À l’approche du référendum en Alberta, séparatistes et fédéralistes en mode séduction
Le mouvement séparatiste a tenu un rassemblement à Edmonton, tandis que le NPD a lancé une tournée à Calgary..
Dans moins de deux mois, les habitants de l'Alberta, une province du Canada située à l'ouest du pays, seront appelés à voter lors d'un référendum. Ce vote portera notamment sur la relation future entre l'Alberta et le reste du Canada. Un référendum est une consultation populaire où les citoyens expriment leur avis sur une question précise, ici l'indépendance ou le maintien dans la fédération canadienne. L'Alberta, riche en ressources naturelles comme le pétrole, est depuis longtemps un territoire où les tensions avec le gouvernement fédéral sur la gestion des ressources et des politiques économiques sont fréquentes. Ce référendum est donc un événement politique majeur pour cette province de plus de 4,6 millions d'habitants.

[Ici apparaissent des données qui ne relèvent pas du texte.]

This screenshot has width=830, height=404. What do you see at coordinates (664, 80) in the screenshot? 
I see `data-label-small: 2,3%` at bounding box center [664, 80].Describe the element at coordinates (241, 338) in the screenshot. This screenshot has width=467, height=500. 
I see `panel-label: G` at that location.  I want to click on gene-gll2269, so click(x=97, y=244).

Un groupe appelé Alberta Prosperity Project organise des rassemblements pour promouvoir l'indépendance de l'Alberta. Lors d'un événement récent à Edmonton, devant l'Assemblée législative de la province, des centaines de personnes ont manifesté avec des drapeaux albertains pour exiger une séparation d'avec le Canada. Le chef de ce mouvement, Mitch Sylvestre, affirme que le sentiment anti-fédéral grandit en raison du traitement perçu comme inéquitable d'Ottawa, la capitale fédérale. Il souligne que des obstacles logistiques, comme le refus de louer des espaces publics à Calgary pour leurs rassemblements, rendent leur mobilisation plus difficile. Par exemple, des lieux comme la Place Rogers, le Centre de convention ou le stade du Commonwealth leur ont été refusés.

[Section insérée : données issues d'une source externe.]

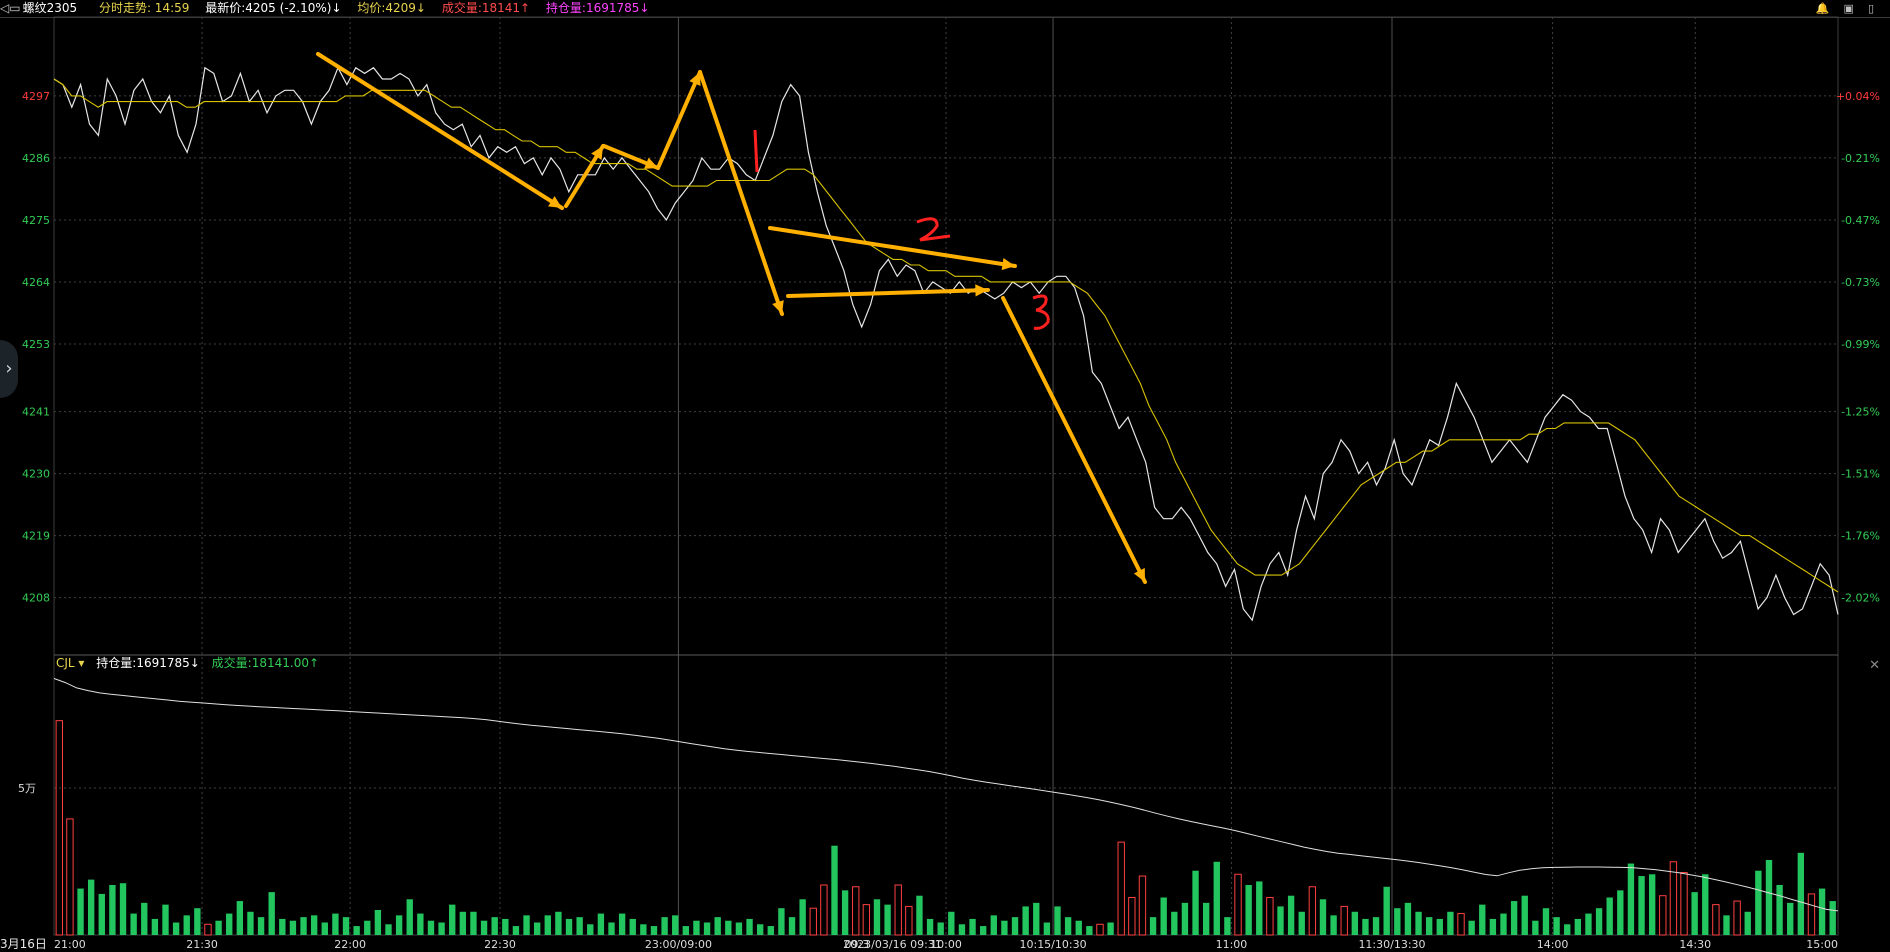 Image resolution: width=1890 pixels, height=952 pixels. Describe the element at coordinates (144, 8) in the screenshot. I see `mode-label: 分时走势: 14:59` at that location.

Les manifestants séparatistes expriment des frustrations économiques. Dennis Gieck, un participant ayant travaillé 60 ans dans l'industrie pétrolière, dénonce les taxes imposées par Ottawa et l'annulation de projets d'investissement en Alberta. Il critique l'absence de pouvoirs provinciaux pour développer des projets autonomes. Ces revendications reflètent un mécontentement plus large envers les politiques fédérales perçues comme défavorables à l'économie albertaine, notamment dans le secteur énergétique. Le pétrole est une ressource clé pour cette province, et les tensions autour de son exploitation et de sa taxation sont un sujet récurrent.

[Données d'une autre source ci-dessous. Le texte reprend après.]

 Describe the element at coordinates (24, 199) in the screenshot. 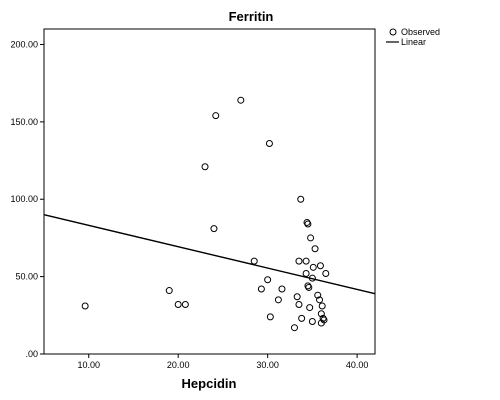

I see `y-tick-label: 100.00` at that location.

En parallèle, le Nouveau Parti démocratique (NPD) albertain, un parti politique provincial, mène une campagne pour défendre le maintien de l'Alberta dans le Canada. Sous le slogan « Ralliez le vote pour le Canada », le chef du NPD, Naheed Nenshi, organise une tournée à travers la province avec une douzaine de rassemblements prévus. Nenshi rappelle que le sentiment anti-fédéral existe depuis longtemps en Alberta, mais insiste sur la nécessité de gagner le référendum pour préserver l'unité canadienne. Il a récemment demandé l'annulation du référendum, une proposition rejetée par la première ministre albertaine Danielle Smith.
Les partisans du fédéralisme, comme Ross Rigby, un militant, soulignent que diviser le Canada n'est pas dans l'esprit du pays, qui est perçu comme une nation unie et démocratique. Ils estiment que l'unité est essentielle pour faire face aux défis communs, comme les tensions commerciales avec les États-Unis. Par exemple, Naheed Nenshi a évoqué les nouveaux tarifs de douane américains comme une raison supplémentaire de rester dans le Canada, bien que cette position n'ait pas convaincu la première ministre albertaine. Le NPD mise sur un fort esprit communautaire et la valeur d'une fédération pour convaincre les Albertains de voter contre l'indépendance.
L'article mentionne une alliance inattendue entre deux figures politiques albertaines opposées sur le référendum : Jason Kenney, ancien premier ministre conservateur, et Rachel Notley, cheffe du NPD provincial. Tous deux s'opposent à l'indépendance et travaillent ensemble pour promouvoir le fédéralisme. Cette alliance montre que, malgré leurs différences idéologiques, certains acteurs politiques priorisent la stabilité de la province au sein du Canada. Le référendum intervient dans un contexte où les relations entre l'Alberta et Ottawa sont tendues, notamment sur des questions économiques et de partage des ressources.
Plus de 175 000 demandes de vote par correspondance ont été enregistrées pour le référendum, ce qui indique un intérêt marqué des Albertains pour ce scrutin. Le vote par correspondance permet aux électeurs de voter à distance, souvent par courrier, ce qui est pratique pour une province aussi étendue que l'Alberta. Cette modalité de vote est particulièrement utile pour les personnes vivant dans des zones éloignées des centres urbains, comme les communautés rurales ou les régions nordiques. Elle facilite aussi la participation des Albertains qui voyagent ou travaillent à l'extérieur de la province.